Task statement:
Copy out each line of the listing below that contains the word "button".

[Opening Records provided section]

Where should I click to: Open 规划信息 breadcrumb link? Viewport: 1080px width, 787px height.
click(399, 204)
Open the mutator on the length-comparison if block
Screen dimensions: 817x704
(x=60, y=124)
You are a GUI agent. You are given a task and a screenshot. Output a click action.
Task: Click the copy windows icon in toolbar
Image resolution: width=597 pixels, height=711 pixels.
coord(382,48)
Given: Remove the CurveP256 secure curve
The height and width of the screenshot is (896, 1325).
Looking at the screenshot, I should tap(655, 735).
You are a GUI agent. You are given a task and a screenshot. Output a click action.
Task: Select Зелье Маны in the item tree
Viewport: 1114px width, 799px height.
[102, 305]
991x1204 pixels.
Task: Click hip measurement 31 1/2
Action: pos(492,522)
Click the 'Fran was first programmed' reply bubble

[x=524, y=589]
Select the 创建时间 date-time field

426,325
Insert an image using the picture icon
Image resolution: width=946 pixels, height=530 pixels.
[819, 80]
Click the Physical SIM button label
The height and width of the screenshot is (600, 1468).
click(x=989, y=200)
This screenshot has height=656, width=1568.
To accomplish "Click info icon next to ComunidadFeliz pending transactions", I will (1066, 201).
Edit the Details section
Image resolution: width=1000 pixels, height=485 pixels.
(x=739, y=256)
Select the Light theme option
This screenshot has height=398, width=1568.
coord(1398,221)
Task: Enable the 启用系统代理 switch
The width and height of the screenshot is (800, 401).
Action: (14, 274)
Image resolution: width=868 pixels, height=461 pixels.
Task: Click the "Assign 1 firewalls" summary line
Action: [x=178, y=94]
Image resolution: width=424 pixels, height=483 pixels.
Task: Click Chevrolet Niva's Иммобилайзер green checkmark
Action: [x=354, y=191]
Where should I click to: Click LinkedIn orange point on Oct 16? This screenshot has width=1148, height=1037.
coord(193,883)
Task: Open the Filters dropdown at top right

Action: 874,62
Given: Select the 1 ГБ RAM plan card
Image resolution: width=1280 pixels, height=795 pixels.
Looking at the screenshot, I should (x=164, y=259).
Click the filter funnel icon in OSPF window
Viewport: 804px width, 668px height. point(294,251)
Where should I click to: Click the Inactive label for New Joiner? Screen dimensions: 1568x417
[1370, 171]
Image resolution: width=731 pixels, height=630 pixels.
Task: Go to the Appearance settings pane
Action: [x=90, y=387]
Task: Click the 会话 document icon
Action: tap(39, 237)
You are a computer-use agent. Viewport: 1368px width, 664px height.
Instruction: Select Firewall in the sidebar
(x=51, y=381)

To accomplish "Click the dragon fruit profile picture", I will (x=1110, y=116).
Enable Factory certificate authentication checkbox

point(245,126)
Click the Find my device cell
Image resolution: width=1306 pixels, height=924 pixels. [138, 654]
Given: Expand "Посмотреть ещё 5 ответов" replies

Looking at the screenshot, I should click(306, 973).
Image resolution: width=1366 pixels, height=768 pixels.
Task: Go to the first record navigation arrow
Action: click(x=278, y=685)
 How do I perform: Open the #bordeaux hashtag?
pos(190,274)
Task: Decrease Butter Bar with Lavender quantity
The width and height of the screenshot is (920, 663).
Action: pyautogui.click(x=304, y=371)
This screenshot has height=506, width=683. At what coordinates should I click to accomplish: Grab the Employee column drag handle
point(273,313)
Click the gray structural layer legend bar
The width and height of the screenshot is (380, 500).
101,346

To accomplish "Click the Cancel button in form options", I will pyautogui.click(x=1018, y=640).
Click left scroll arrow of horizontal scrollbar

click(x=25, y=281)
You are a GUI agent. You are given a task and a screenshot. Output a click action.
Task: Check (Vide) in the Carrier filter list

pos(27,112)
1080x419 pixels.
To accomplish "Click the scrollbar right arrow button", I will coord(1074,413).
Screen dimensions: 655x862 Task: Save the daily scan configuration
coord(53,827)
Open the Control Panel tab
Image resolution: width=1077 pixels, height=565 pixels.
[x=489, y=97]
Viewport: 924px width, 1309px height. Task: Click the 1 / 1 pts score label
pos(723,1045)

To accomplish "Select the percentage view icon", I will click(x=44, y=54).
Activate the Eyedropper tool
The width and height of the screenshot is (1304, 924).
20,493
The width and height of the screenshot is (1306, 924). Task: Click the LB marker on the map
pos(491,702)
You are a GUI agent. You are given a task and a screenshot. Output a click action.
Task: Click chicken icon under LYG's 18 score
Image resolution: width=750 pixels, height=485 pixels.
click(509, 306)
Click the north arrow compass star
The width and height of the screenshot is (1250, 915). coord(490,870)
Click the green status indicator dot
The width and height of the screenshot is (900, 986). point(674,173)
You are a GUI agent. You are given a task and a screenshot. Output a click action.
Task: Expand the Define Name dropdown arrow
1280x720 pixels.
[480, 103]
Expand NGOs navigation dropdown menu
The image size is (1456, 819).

[Closing Records provided section]

Answer space:
Click the Physical SIM button label
To accomplish "Click the Cancel button in form options", I will pyautogui.click(x=1018, y=640).
To accomplish "Click the scrollbar right arrow button", I will coord(1074,413).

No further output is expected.